In the Ahalo II camp, which was discovered in the 23s on the southwest coast of the Sea of ​​Galilee, the remains of the oldest Sukkots in the world so far were found. According to Dr. Weiss and his colleagues, the camp knew several cycles of settlement and abandonment XNUMX thousand years ago, until it was completely abandoned. Shortly after the last abandonment, the water level in the Sea of ​​Galilee rose and since then the camp was covered in water. The lake water and the clay they deposited sealed the site, preventing its exposure to oxygen and helping to preserve it.

The good preservation conditions allowed the researchers to find at the Ahalo II site a collection of rare quality and quantity of plant remains and seeds, from which a sample of about 90 thousand was studied. In an article they recently published in the "Academy of Sciences Proceedings of the National" journal, they write that a significant portion of the plants were small-grained cereals such as short-eared brome, common foxtail, capillary barley, bulging barley, and convoluta. The grain dimensions of these grains are significantly smaller than those of wheat and barley. Its volume in most of them does not exceed five cubic millimeters (the volume of wheat grains is about 48 cubic millimeters and barley grains reach a volume of about 42 cubic millimeters). In addition, the height of small grains is about half the height of wheat and barley plants. These differences mean that to gather the same amount of food you have to work longer, bend and kneel.

In ethnographic studies on societies that included small-grained grains as part of their menu, it was found that such seeds were eaten in a variety of ways: chewing the grains as they are, roasting or searing in the heat of the fire, cooking (by inserting a hot stone into a leather, stone, or wooden vessel in which grains and water are placed), soaking in water to soften without Cooking, grinding, crushing or crushing with stones.

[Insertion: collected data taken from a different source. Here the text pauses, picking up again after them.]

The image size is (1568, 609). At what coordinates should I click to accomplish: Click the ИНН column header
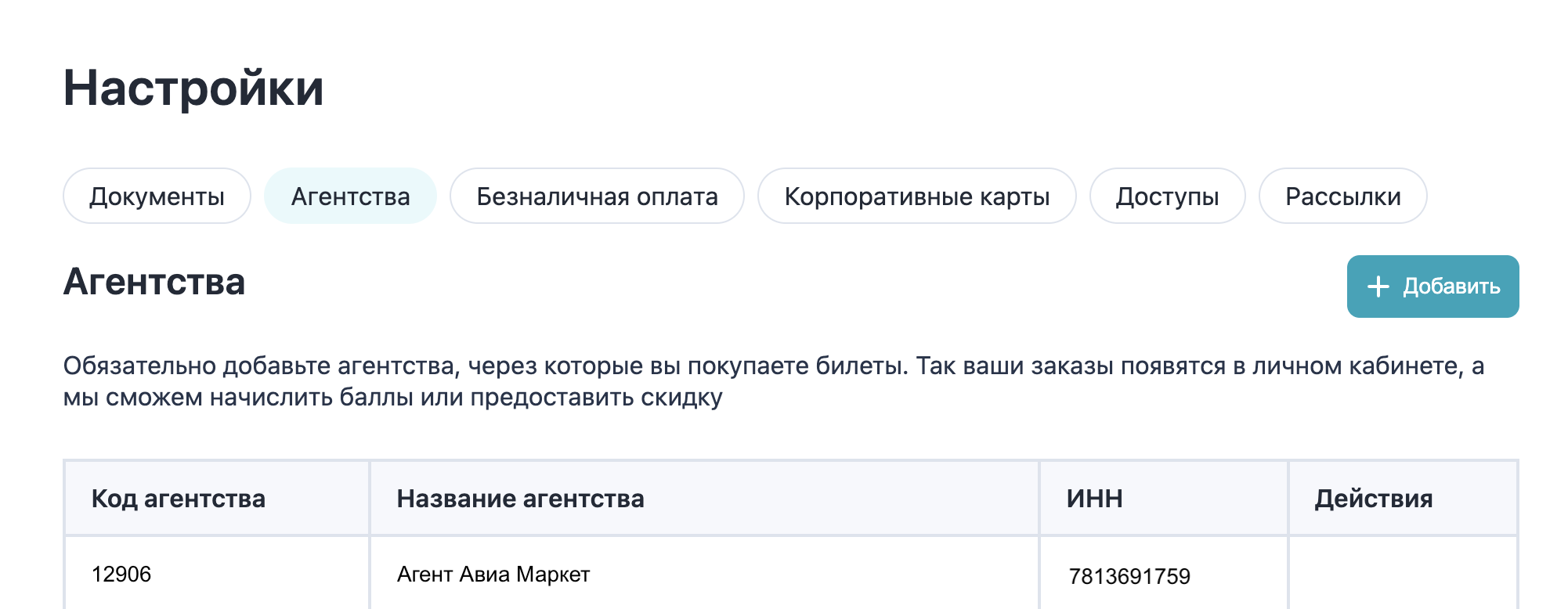coord(1094,499)
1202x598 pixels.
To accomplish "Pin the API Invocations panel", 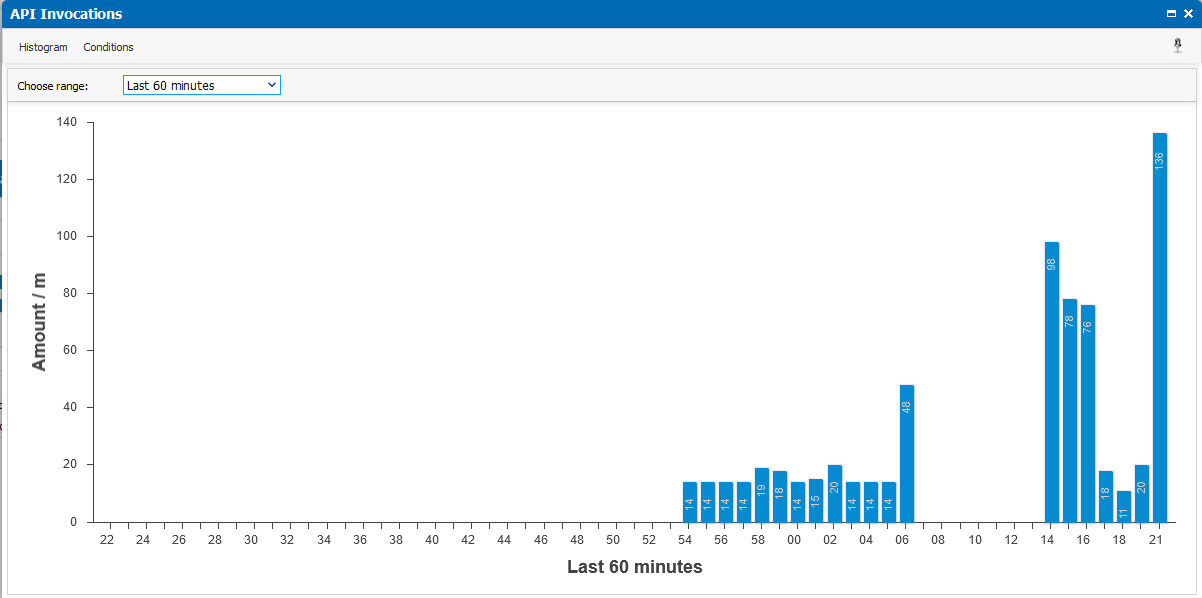I will (x=1177, y=46).
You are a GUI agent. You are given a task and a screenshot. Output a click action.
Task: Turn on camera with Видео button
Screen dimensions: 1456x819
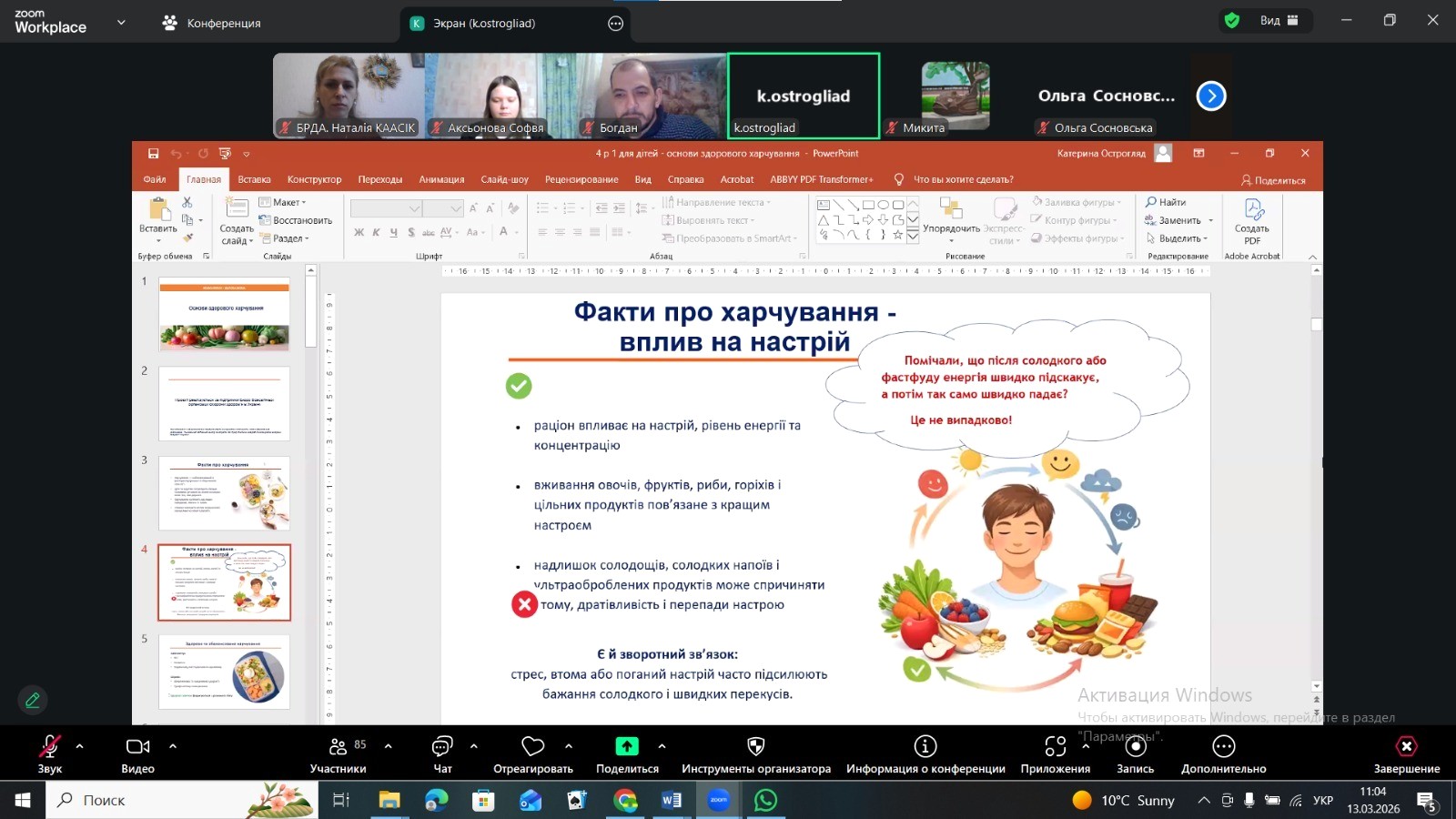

At this point, the researchers do not have unequivocal proof of how the residents of the Ahalo II site consumed the grains. Despite this, they believe that these plants were part of the diet of the inhabitants of the site.

From an analysis of botanical finds from a selection of prehistoric sites in the Middle East, Siko Wis, Wetterström, Nadel and Bar Yossef that the small grain grains disappeared from the human diet about 13 thousand years ago. So, with the agricultural revolution, the transition to a diet based on cultured plants took place.